Try it:
Reproduce, word for word, the stretch of the passage below on Anera's PCID program from "PCID leaves a" through "from improved schools.".

Text block:
Anera’s Palestinian Community Infrastructure and Development (PCID) program, funded by USAID, was the largest community infrastructure program in the organization’s history. Anera’s PCID projects in the West Bank, Gaza and East Jerusalem began in March 2013 and continued through January 2019. The program was designed to address infrastructure needs in rural communities that face serious shortages in basic services.

PCID leaves a legacy of accomplishments that will endure for a long time, including increased access to water and sanitation and critically needed basic infrastructure like health facilities, schools and youth centers, parks, libraries and roads.

187,770 people now have improved access to water for household use and for drinking. 37,700 people now have piped water in their homes for the first time. And 2,000 students each year are benefiting from improved schools.

Anera encountered a number of significant challenges while undertaking PCID projects, including getting approvals from the relevant authorities for water projects, delays caused in bringing regular and “dual-use” materials into Gaza, and the very lengthy and complicated procedures for getting approval for projects in Area C.

Nonetheless, in six years Anera installed water networks and reservoirs and built or renovated schools, public parks and community centers for women, youth and people with disabilities. Anera completed 53 projects that benefited some 421,921 people in 54 rural and marginalized communities across East Jerusalem, the West Bank, and Gaza. USAID provided an $72 million in funding. A further $6 million was obligated but never spent, due to premature termination of the program. As a result of new U.S. legislation, the end date for PCID projects was changed from December 31, 2019, to January 31, 2019. Our on-the-ground report “U.S. Funding Cuts to Palestine: The Impact on Programs and People” provides more detail on the circumstances.

Anera's PCID built infrastructure in all regions of Palestine.
Anera's PCID built infrastructure in all regions of Palestine.

Water & Sanitation (WASH)

Our primary objective with the PCID program was to increase the availability and affordability of water and sanitation infrastructure in disadvantaged Palestinian communities in the West Bank and Gaza. Anera gave 187,770 people improved access to safe, reliable drinking water. We also connected some 39,700 Palestinians in 16 communities to water for the first time ever. To do so, Anera laid 145 miles of water pipes, constructed 10 reservoirs and installed 14 water networks in the West Bank and Gaza.

Making Water Available

The program makes 70,223 cubic meters of additional water available to local communities each year, enough to fill 28 Olympic swimming pools. Much of the water had previously been lost to due to leakage from old, deteriorated water networks. Villages that saw as much as 35 percent of their water lost have now seen those losses significantly reduced.

Furthermore, we were able to reduce household expenditures on water by two percent on average in the targeted communities, with one community seeing a nearly 13 percent reduction in water expenditures. These savings are significant for the targeted communities where most residents are low-income Palestinian families who could ill afford to spend their meagre monthly earnings on tankered water. 

Connecting Palestinians to municipal water was key to reducing the monthly costs, as municipal water is only one-third of the price of tankered water.

Information provided:
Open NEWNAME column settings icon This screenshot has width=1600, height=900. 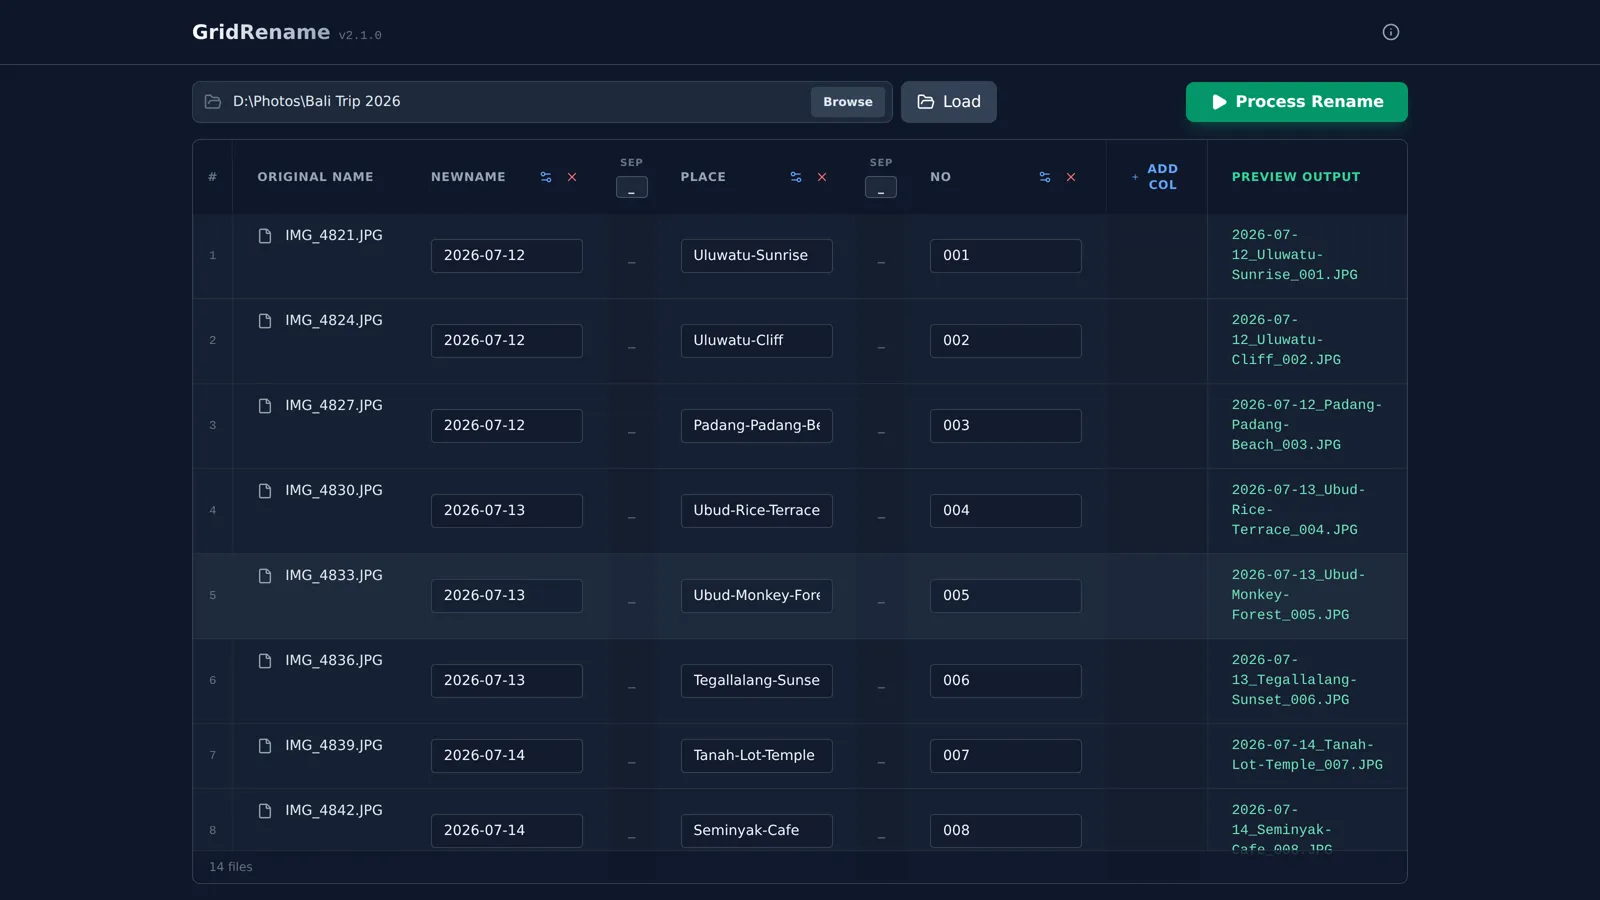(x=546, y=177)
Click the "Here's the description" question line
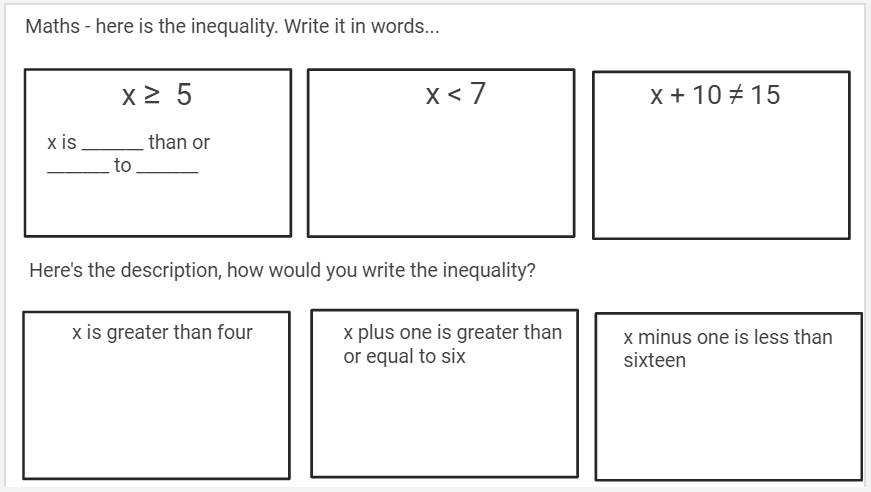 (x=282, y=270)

Expected answer:
PCID leaves a legacy of accomplishments that will endure for a long time, including increased access to water and sanitation and critically needed basic infrastructure like health facilities, schools and youth centers, parks, libraries and roads.

187,770 people now have improved access to water for household use and for drinking. 37,700 people now have piped water in their homes for the first time. And 2,000 students each year are benefiting from improved schools.